Wie viele Mails habe ich bekommen, die ungefähr so lauteten: „Ich bin überhaupt nicht eurer Meinung, aber ich lese euch trotzdem, weil…“ So funktioniert ein gesunder, öffentlicher Diskurs. Meinungsverschiedenheiten sind gut, die Demokratie lebt davon.
Es kommt aber darauf an, wie sie ausgetragen werden. Im Forum findet sich eine laute Minderheit, die an nichts anderes mehr denken kann als an ihren Widerstand gegen die Impfung. Mit ihrer Wut erdrückt sie den lebendigen Diskurs im Forum. Manche leiden auch still, fühlen sich nicht verstanden.

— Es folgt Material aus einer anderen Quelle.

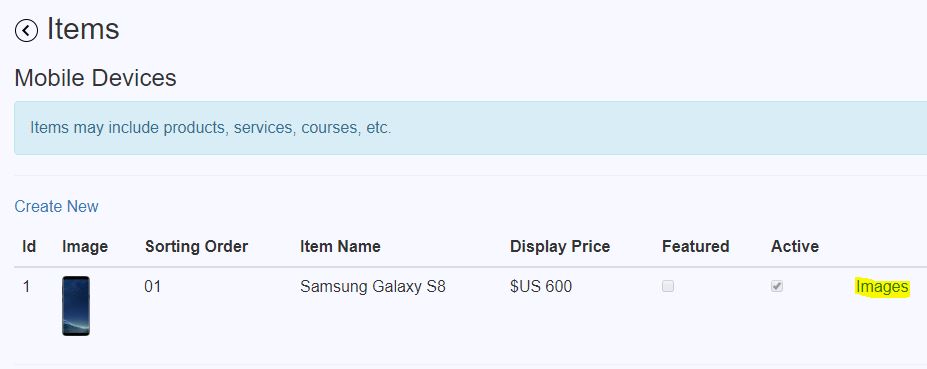Click the $US 600 price cell
Image resolution: width=927 pixels, height=369 pixels.
pos(540,287)
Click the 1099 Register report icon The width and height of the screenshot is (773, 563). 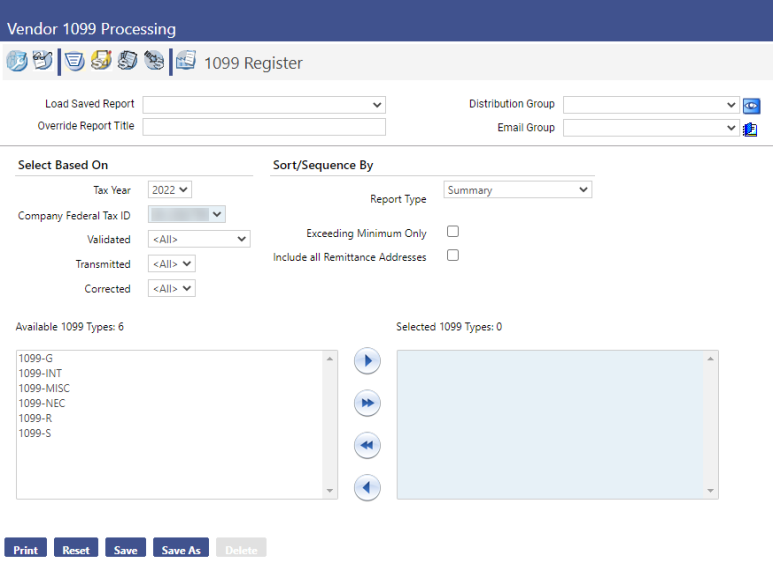click(185, 62)

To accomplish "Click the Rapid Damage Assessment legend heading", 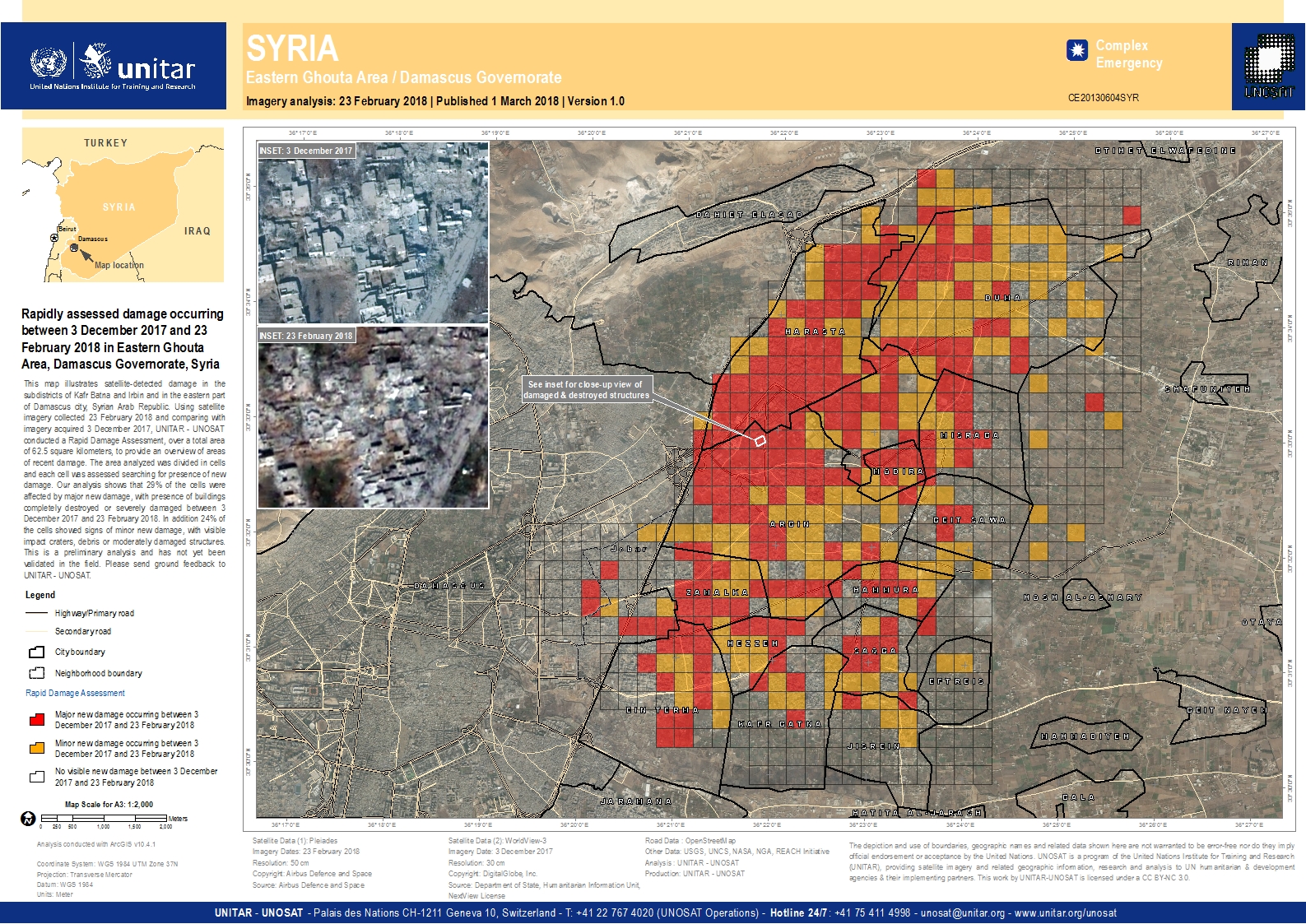I will coord(75,693).
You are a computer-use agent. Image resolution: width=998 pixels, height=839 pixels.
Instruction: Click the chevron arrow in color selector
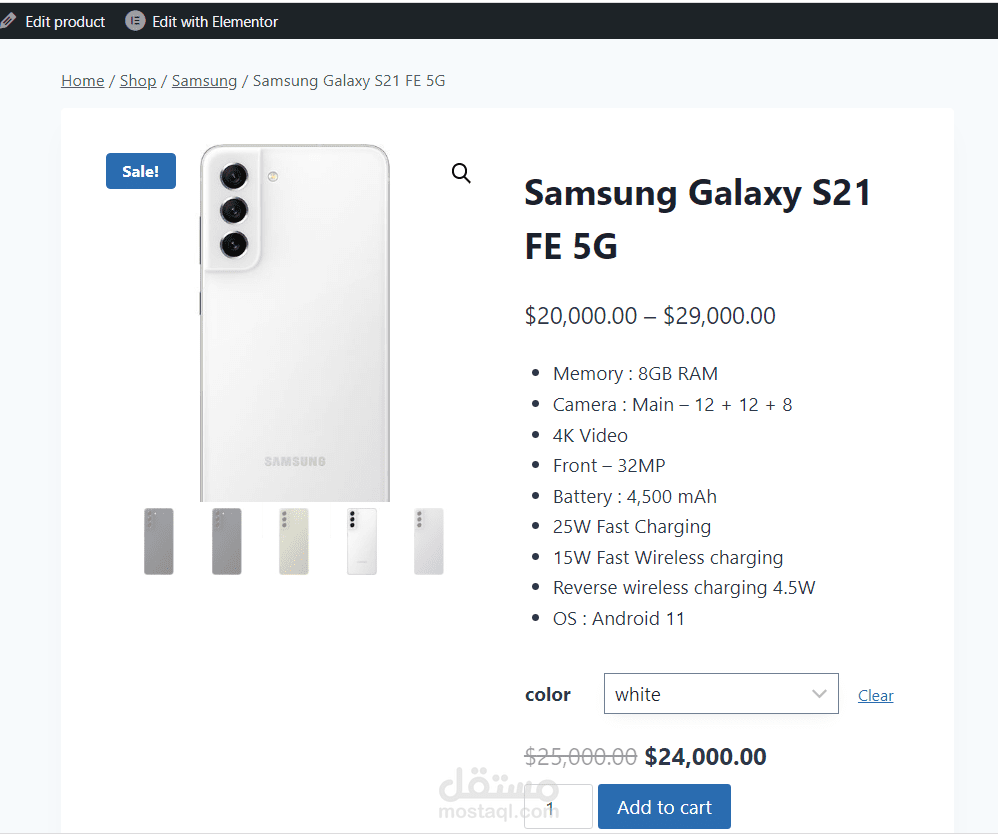[820, 694]
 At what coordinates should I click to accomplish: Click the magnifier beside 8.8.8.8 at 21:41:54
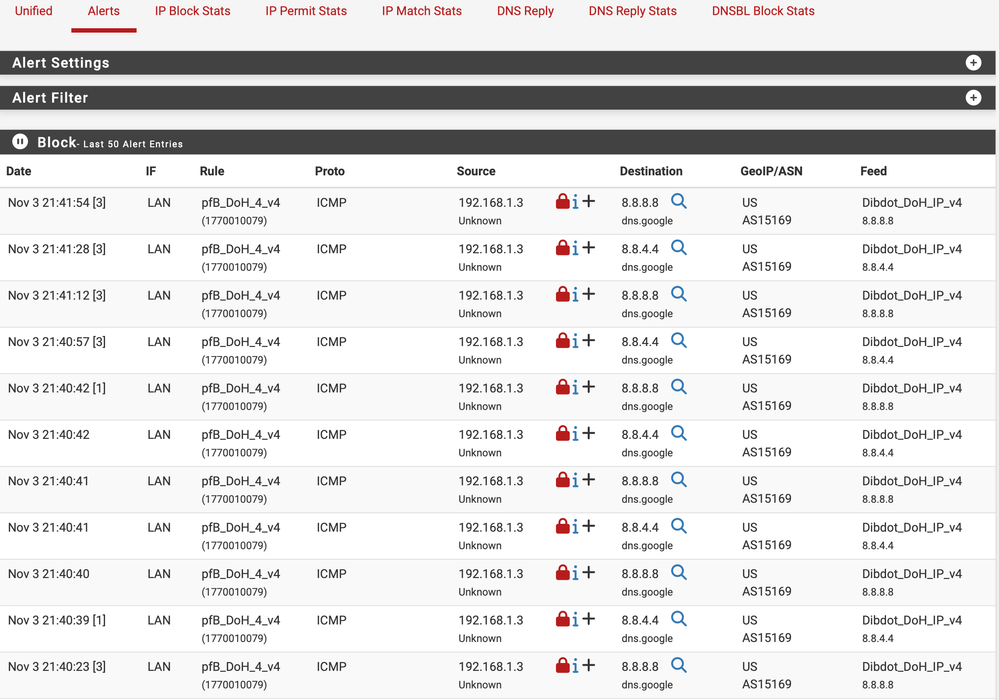[679, 202]
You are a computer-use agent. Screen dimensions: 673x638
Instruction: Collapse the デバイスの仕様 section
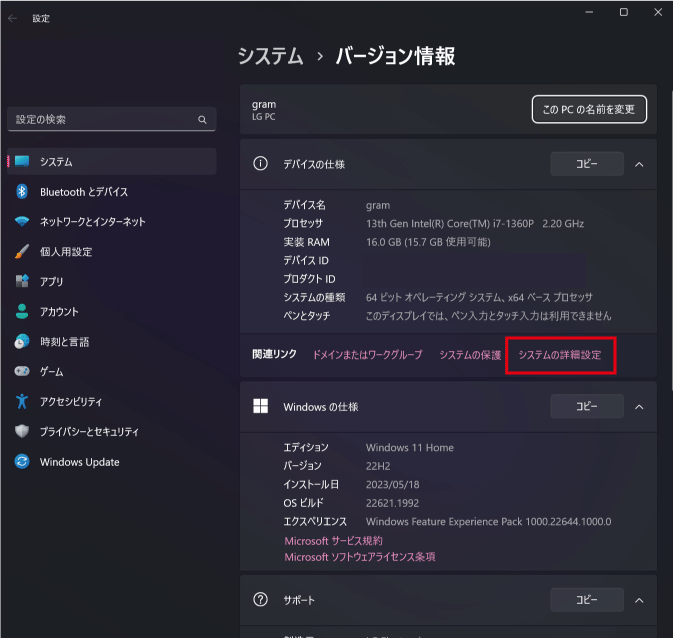coord(639,164)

Aber es gibt auch eine andere Seite: Jene große Mehrheit, die der Wissenschaft vertraut, hat auch genug. Wir erleben eine Pandemie der Ungeimpften. Das Drittel der nicht Geimpften ist für 80 Prozent der symptomatischen Erkrankungen verantwortlich – und ich sage bewusst „verantwortlich“. Die Mehrheit will nicht akzeptieren, dass die Herz-Operationen von Kindern verschoben werden, weil „Skeptiker“ erst auf der Intensivstation merken, dass sie auf dem Holzweg waren.

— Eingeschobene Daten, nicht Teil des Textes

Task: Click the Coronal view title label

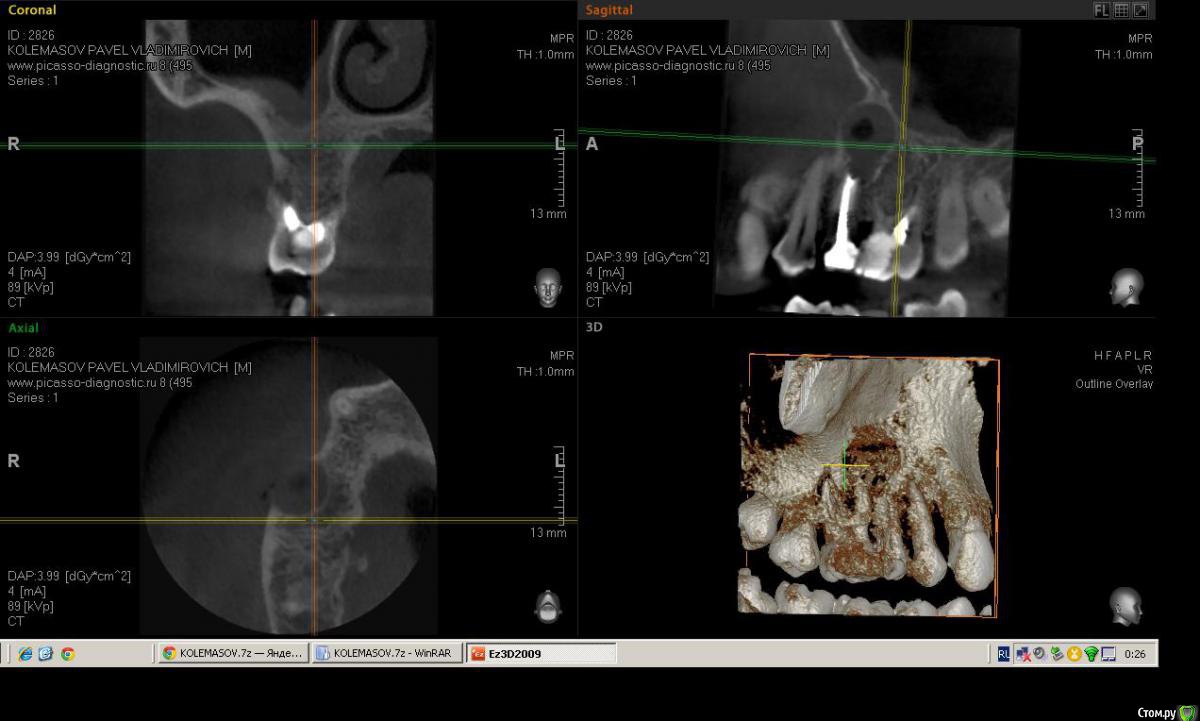Action: click(32, 10)
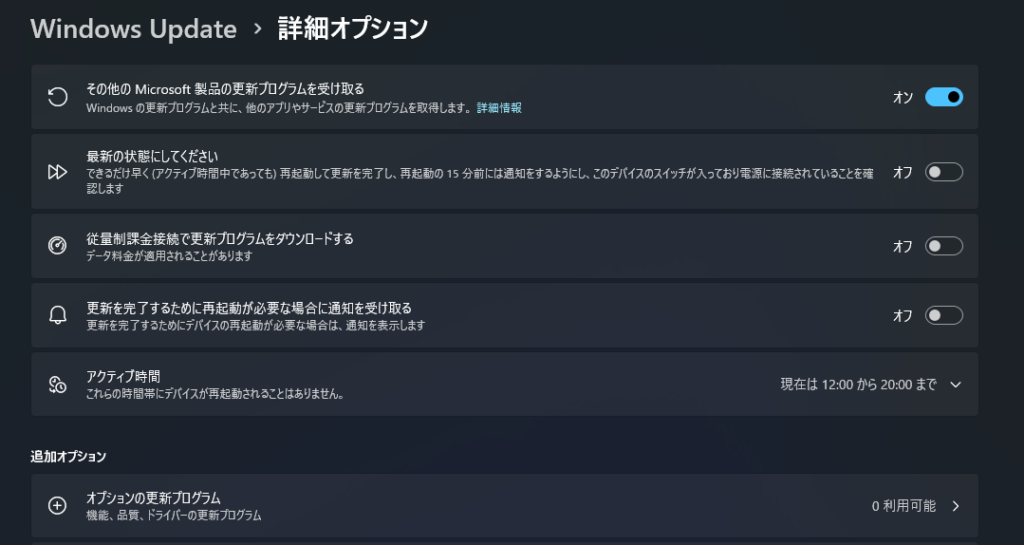Click 現在は 12:00 から 20:00 まで text
Viewport: 1024px width, 545px height.
coord(858,384)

Diese große Mehrheit will auch über andere Dinge sprechen als die Coronaimpfung und sie will in wertschätzender Atmosphäre sprechen. Wenn wir das als ZackZack-Gemeinschaft nicht schaffen, wie sollen wir es dann als Land schaffen?
Marschiert nicht mit Nazis!
Es gibt unterschiedliche Meinungen und den meisten – auch mir – fehlt das Verständnis für die Meinung der jeweils anderen. Trotzdem müssen wir diesen anderen wertschätzend behandeln. Das ist die Mindestvoraussetzung dafür, dass uns gemeinsam etwas gelingen kann. Und es gibt so viel, an dem wir gemeinsam arbeiten müssen, wenn wir das Land verbessern wollen!

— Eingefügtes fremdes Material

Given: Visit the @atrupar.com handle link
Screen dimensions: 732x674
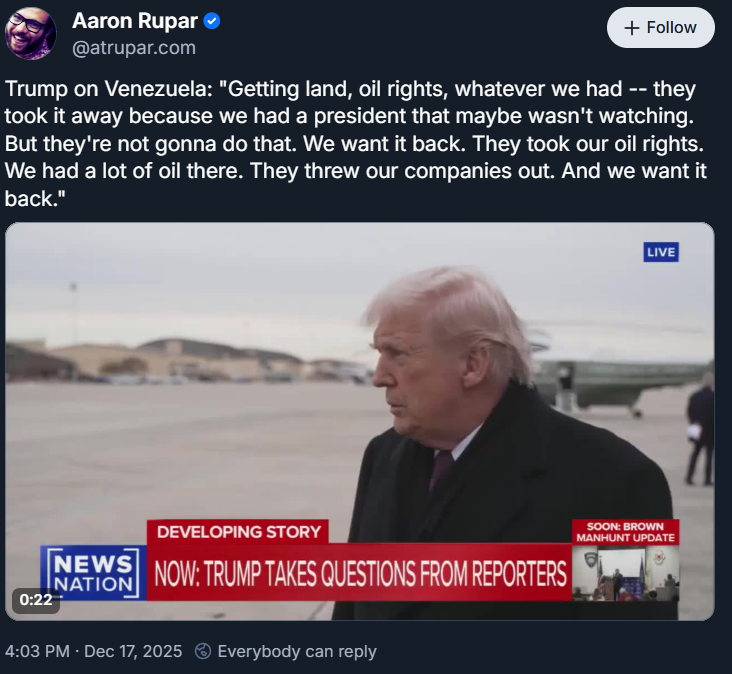Looking at the screenshot, I should point(134,47).
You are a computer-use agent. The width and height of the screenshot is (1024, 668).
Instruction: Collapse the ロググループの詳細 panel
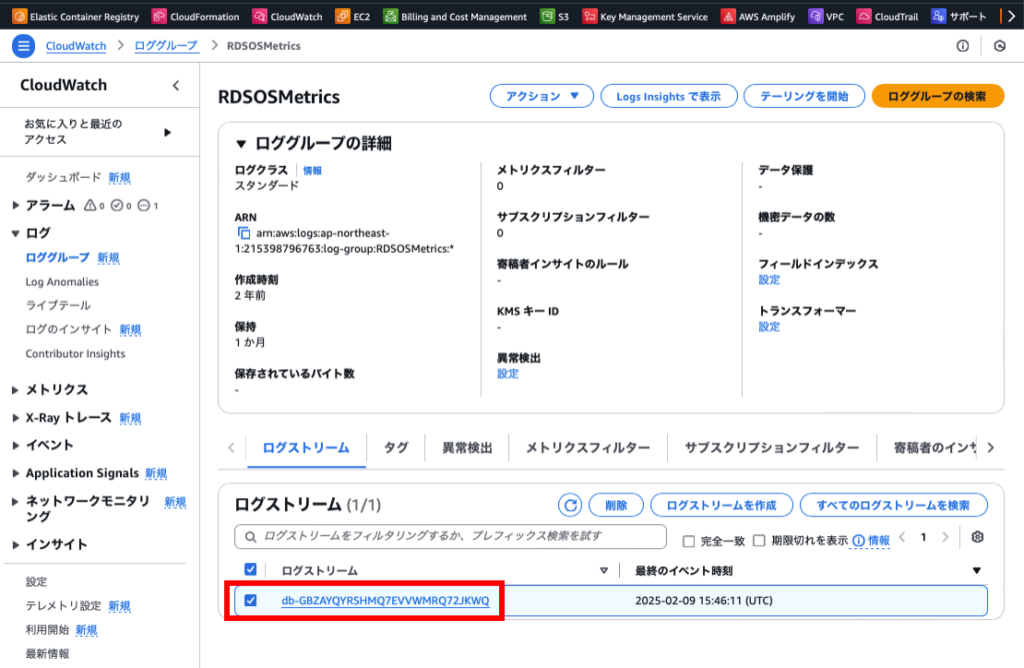241,144
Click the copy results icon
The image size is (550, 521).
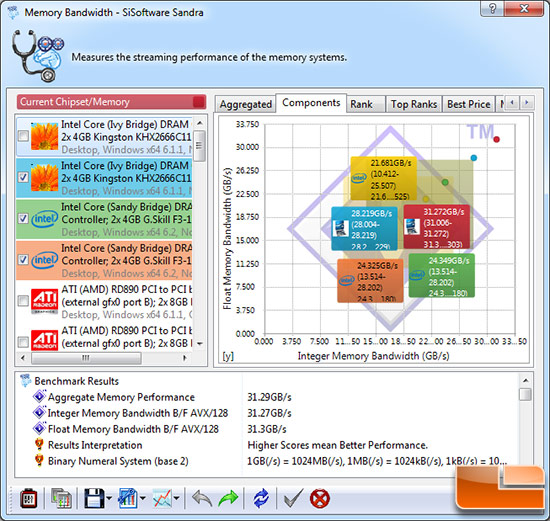click(61, 498)
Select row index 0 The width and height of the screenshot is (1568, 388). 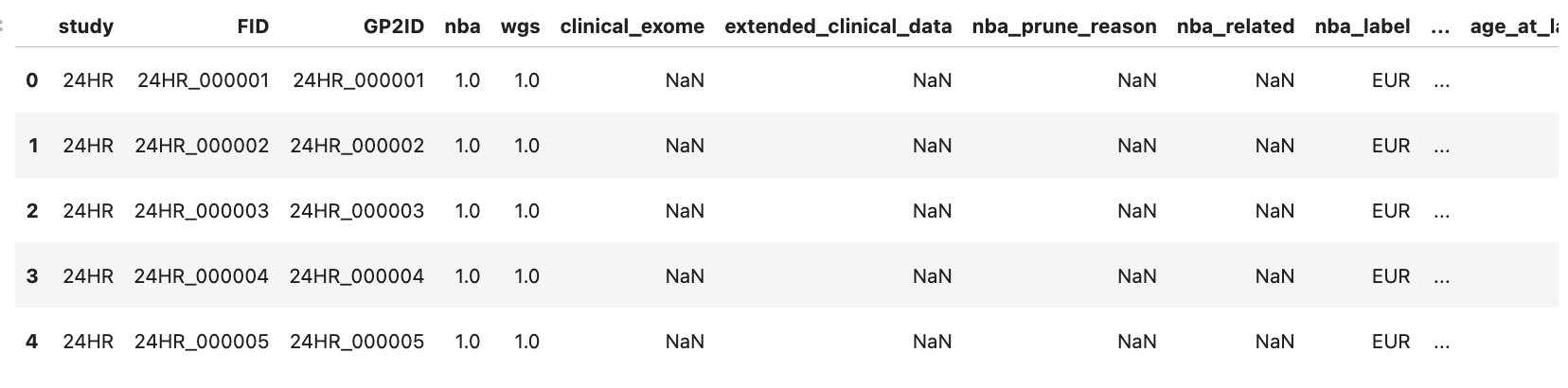click(32, 80)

Eine Sache liegt mir persönlich am Herzen: Ihr könnt gegen die Impfung sein (ich empfinde es als unsolidarisch, aber es ist euer Recht), aber ihr könnt nicht gleichzeitig an einer besseren Zukunft für unser Land arbeiten und hinter Nazis hermarschieren. Es ist eine Schande, dass die Linke keine produktive Auseinandersetzung mit jenen suchte, die aus irgendeinem Grund das Vertrauen verloren haben. Dennoch rennt man nicht hinter einem Demonstrationszug her, der von Identitären und Hooligans angeführt wird. Auf die Demos, die ich besuche, traut sich kein Nazi.
Ich bin überzeugt, dass der Riss so groß nicht ist. Nächstes Jahr werden wir weniger aufgewühlt über die Sache denken. Niemand kann erwarten, dass wir in einer so tiefen Krise immer ruhig Blut bewahren. Aber wir müssen und werden wieder in ruhigeres Fahrwasser kommen. Gemeinsam.